The problem :: If a line of the data below holds the string "emoji", copy it.

Collected data entries:
--------

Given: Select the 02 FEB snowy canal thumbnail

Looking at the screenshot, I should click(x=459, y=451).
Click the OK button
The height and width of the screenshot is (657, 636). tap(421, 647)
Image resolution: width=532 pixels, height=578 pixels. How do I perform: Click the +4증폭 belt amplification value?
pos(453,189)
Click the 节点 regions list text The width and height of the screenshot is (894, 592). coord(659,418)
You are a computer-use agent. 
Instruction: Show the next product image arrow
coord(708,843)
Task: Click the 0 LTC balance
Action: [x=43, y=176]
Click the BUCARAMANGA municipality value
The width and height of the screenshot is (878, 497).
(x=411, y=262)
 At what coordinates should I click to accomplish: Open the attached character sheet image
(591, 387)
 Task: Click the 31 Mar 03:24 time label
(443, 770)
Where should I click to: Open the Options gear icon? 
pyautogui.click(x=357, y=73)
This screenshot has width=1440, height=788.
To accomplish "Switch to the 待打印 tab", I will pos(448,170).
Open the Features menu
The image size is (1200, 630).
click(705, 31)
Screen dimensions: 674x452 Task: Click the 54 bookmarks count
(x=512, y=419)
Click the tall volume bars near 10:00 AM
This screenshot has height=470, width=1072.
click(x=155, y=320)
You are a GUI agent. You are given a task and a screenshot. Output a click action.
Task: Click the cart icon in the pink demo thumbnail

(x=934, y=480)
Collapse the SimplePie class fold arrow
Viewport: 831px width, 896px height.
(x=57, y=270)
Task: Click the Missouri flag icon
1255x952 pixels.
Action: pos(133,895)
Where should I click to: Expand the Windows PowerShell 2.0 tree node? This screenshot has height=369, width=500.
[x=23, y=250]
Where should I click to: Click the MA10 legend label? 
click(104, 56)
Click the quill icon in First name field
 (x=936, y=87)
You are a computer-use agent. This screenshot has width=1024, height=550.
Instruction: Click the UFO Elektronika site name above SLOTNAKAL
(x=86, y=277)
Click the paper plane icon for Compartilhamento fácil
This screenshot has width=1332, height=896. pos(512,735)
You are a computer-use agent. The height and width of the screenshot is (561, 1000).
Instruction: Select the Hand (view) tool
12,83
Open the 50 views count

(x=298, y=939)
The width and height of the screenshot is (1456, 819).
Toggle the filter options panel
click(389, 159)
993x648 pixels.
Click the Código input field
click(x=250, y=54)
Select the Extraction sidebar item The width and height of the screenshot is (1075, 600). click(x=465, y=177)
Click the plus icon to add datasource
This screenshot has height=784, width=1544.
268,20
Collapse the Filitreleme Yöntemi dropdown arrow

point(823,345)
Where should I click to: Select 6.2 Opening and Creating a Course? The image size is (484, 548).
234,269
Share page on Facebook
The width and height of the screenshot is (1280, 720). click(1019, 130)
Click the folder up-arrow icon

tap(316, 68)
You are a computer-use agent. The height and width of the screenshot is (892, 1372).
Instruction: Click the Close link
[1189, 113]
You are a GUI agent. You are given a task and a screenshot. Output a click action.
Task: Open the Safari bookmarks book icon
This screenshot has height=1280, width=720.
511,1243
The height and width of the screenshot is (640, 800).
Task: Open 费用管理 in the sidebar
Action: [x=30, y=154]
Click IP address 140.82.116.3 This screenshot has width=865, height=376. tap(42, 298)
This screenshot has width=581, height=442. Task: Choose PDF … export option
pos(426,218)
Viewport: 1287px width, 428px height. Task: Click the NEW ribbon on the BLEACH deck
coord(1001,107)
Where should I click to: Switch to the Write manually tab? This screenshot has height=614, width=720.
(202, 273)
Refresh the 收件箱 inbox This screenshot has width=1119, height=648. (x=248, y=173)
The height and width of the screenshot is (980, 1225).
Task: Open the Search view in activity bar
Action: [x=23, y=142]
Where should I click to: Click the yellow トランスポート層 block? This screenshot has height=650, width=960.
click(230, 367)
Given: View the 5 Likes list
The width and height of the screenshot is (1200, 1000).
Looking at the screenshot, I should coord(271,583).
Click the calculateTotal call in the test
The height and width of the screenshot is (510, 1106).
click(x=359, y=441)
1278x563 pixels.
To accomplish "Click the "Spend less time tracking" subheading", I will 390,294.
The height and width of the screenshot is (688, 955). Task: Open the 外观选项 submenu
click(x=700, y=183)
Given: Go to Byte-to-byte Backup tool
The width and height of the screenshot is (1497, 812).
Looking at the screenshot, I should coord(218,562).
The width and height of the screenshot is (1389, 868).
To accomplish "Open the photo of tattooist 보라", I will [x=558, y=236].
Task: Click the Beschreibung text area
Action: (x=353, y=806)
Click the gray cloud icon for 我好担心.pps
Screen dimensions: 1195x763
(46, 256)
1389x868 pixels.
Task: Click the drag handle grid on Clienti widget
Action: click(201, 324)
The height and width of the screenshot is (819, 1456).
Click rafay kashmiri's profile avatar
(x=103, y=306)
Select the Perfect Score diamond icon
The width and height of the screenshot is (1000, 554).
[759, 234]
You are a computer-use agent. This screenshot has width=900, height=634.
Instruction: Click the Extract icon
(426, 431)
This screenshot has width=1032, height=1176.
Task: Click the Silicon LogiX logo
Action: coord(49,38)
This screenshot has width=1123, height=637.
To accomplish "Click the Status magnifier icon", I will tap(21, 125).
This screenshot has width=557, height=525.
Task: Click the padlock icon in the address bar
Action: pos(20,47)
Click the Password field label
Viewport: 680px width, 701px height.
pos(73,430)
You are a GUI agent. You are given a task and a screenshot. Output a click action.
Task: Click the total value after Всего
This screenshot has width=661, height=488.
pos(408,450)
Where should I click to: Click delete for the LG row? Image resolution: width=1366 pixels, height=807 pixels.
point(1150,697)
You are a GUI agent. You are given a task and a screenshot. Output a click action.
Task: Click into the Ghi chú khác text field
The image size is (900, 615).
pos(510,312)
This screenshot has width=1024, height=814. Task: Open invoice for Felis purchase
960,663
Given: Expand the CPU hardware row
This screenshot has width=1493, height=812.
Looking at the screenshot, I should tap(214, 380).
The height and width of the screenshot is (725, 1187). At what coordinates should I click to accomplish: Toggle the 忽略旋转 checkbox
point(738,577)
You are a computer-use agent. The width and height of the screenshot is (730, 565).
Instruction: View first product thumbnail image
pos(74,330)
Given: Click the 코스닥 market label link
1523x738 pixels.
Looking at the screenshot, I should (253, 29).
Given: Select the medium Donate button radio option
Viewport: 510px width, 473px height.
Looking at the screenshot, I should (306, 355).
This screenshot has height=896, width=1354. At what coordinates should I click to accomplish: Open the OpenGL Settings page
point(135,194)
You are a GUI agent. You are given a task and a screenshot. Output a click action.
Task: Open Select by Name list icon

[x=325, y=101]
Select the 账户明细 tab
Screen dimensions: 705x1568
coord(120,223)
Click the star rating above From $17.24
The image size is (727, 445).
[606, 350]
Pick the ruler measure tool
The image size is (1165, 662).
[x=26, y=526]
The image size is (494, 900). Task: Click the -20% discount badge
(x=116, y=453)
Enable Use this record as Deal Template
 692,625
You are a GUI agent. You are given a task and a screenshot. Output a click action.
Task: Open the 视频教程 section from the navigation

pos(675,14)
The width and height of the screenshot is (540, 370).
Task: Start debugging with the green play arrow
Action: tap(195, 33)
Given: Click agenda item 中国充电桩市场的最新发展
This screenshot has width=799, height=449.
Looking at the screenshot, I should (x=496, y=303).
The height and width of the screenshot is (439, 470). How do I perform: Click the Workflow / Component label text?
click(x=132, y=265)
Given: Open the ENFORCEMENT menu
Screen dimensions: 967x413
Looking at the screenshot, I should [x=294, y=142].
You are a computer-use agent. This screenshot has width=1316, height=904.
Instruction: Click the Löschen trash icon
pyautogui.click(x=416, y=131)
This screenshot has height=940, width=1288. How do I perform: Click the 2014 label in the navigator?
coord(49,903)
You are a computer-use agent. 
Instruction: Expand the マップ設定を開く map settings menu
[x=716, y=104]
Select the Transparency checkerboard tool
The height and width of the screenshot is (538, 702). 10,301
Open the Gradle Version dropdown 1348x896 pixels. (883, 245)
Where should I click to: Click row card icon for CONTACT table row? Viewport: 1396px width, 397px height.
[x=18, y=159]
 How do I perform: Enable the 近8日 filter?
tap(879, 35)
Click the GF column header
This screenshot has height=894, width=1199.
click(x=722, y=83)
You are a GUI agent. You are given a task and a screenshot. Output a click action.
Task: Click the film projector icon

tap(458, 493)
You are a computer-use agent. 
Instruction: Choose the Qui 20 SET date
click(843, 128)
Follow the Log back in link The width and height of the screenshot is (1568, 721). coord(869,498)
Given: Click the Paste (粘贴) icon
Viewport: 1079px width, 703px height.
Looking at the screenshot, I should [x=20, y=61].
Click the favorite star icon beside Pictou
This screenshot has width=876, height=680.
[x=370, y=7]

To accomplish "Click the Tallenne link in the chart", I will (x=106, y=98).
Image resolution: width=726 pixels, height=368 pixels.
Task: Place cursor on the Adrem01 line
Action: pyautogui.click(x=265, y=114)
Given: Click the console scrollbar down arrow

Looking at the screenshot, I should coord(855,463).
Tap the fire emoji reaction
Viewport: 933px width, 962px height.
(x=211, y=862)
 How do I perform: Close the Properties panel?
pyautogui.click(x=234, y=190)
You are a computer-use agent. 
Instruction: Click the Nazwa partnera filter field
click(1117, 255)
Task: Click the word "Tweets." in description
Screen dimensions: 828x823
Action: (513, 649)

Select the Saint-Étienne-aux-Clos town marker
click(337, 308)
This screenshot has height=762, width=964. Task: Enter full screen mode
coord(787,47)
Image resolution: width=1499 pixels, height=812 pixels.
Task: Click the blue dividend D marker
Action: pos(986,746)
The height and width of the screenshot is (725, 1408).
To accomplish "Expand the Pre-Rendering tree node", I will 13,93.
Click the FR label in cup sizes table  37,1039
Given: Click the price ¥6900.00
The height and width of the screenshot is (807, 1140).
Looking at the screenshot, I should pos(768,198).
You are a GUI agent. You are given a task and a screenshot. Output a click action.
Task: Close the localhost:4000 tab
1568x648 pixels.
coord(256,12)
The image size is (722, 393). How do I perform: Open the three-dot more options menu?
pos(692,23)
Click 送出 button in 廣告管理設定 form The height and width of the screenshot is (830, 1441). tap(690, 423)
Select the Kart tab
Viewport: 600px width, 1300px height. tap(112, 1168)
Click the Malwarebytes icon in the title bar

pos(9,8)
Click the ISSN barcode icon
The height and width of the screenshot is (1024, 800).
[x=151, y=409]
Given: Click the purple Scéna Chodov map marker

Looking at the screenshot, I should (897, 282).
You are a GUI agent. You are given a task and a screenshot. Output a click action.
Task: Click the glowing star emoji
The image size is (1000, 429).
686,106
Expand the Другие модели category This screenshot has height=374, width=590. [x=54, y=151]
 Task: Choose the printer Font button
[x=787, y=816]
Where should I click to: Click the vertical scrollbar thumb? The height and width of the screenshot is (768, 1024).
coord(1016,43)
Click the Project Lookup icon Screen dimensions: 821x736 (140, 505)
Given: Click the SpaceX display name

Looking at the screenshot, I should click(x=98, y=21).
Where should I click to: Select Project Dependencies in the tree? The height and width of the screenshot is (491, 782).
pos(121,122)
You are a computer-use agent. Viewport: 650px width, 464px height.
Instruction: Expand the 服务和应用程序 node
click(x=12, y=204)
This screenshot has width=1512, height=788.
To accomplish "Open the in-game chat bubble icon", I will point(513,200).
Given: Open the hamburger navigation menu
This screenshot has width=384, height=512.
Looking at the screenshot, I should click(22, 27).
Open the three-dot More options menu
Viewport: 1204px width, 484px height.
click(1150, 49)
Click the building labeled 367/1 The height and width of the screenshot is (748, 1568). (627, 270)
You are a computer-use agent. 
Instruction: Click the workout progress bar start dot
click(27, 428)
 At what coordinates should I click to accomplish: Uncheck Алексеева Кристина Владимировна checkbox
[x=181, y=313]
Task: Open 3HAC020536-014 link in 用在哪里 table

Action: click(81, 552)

--------

Exercise output ::
Tap the fire emoji reaction
Task: Click the glowing star emoji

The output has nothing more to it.